All'inizio sembrava una storia qualunque, quella di due giovani amiche, Silvia e Elena, poco più che ventenni, che si scambiano i fidanzati. Sembrava una storia come tante altre, con loro due che, prima di mandare a monte l'una la storia più o meno d'amore dell'altra, sognano di aprire un locale tutto loro, un giorno, insieme a Fabio, l'amico gay. Tredici anni dopo quel locale esiste davvero, è di Elena e Fabio, che sono cresciuti, ma si vogliono sempre bene come allora e hanno ancora dei sogni nel cassetto. Elena è ormai sposata con quel bell'Antonio che ha rubato a Silvia un decennio e oltre prima. Hanno due figli e un sentimento che non sembra esistere più. Lei lavora giorno e notte e lui è sempre il solito sciupafemmine. Quello che la gente pensa di loro l'ho pensato anch'io: Elena è decisamente troppo per quell'ignorante razzista donnaiolo di Antonio. È una realtà, la loro, comune chissà a quante famiglie. Restano insieme per finta, per abitudine, per comodità, per i figli. C'è una donna che fa da madre e da padre e un padre che è restato quel ragazzino tatuato che era un tempo, solo con la pancia al posto della tartaruga da palestrato. Poi, ecco la svolta. Elena scopre di essere malata: cancro al seno. Inoperabile. Da far regredire con le terapie. I sogni si mettono in pausa. Antonio scappa. I capelli cadono. La nausea. L'ospedale. La compagna di stanza che diventa amica e che poi muore. L'amore che ritorna, forse.
Per questo ho pianto.
Per quella giovane donna/madre/moglie/imprenditrice che all'improvviso vede calare il sipario sulla propria vita che sarebbe dovuta essere molto più lunga di così.

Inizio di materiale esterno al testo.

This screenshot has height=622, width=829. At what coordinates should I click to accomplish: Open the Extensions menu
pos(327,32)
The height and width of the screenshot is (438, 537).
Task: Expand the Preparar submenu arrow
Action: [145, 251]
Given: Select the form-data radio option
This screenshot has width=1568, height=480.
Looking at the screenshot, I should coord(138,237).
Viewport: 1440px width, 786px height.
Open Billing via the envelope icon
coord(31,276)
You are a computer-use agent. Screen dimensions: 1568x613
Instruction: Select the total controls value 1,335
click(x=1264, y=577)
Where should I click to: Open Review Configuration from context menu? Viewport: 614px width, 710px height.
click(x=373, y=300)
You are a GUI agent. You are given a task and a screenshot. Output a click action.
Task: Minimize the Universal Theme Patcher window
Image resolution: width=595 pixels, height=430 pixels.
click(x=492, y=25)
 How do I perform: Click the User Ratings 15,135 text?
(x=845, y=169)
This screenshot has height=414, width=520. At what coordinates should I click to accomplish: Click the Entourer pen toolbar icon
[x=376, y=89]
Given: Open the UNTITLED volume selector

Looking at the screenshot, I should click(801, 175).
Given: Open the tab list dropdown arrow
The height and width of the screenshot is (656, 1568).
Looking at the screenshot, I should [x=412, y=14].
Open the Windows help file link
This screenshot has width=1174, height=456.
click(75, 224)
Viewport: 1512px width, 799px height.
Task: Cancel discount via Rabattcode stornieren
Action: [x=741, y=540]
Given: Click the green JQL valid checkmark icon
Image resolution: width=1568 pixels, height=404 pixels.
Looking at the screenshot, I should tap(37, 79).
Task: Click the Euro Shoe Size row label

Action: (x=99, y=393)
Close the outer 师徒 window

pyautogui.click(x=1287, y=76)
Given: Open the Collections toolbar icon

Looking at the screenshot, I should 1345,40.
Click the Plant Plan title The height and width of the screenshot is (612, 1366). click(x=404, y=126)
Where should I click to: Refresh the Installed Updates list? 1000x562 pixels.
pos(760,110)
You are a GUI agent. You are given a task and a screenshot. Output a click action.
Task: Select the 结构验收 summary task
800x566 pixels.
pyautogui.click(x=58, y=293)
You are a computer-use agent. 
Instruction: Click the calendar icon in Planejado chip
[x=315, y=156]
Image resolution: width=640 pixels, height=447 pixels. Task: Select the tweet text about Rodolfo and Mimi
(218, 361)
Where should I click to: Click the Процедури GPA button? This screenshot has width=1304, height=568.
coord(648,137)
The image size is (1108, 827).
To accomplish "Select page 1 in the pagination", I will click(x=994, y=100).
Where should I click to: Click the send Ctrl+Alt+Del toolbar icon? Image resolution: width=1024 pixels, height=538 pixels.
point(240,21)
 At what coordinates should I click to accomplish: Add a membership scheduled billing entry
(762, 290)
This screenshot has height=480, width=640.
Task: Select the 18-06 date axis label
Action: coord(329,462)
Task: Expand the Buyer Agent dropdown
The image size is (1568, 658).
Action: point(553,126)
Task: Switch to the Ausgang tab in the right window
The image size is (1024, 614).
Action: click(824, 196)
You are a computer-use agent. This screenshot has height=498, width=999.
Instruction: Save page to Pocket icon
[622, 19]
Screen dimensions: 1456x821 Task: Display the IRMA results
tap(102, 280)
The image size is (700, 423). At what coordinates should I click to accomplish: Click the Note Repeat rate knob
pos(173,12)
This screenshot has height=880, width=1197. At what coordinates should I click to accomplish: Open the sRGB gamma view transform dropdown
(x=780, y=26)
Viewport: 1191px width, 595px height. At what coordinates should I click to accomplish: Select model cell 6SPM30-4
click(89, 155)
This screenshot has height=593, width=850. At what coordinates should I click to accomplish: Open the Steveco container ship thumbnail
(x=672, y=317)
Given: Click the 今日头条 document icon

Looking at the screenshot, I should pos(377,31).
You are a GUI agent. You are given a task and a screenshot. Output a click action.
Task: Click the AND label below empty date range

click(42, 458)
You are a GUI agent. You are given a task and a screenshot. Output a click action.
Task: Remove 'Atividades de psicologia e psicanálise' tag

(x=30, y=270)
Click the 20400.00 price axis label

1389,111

Perché Elena l'ho conosciuta, le ho voluto bene, le ho sorriso e le ho parlato al futuro, fingendo.
Non importa se il film ci ha risparmiato i giorni più brutti, quelli senza dignità, io so che ci saranno nella vita di Elena dopo i titoli di coda.
Forse ho pianto anche per quello che non ho visto, ma solo immaginato.
Che ne sarà di quella famiglia, che ne sarà di quei bambini? La vita è così cattiva, certe volte.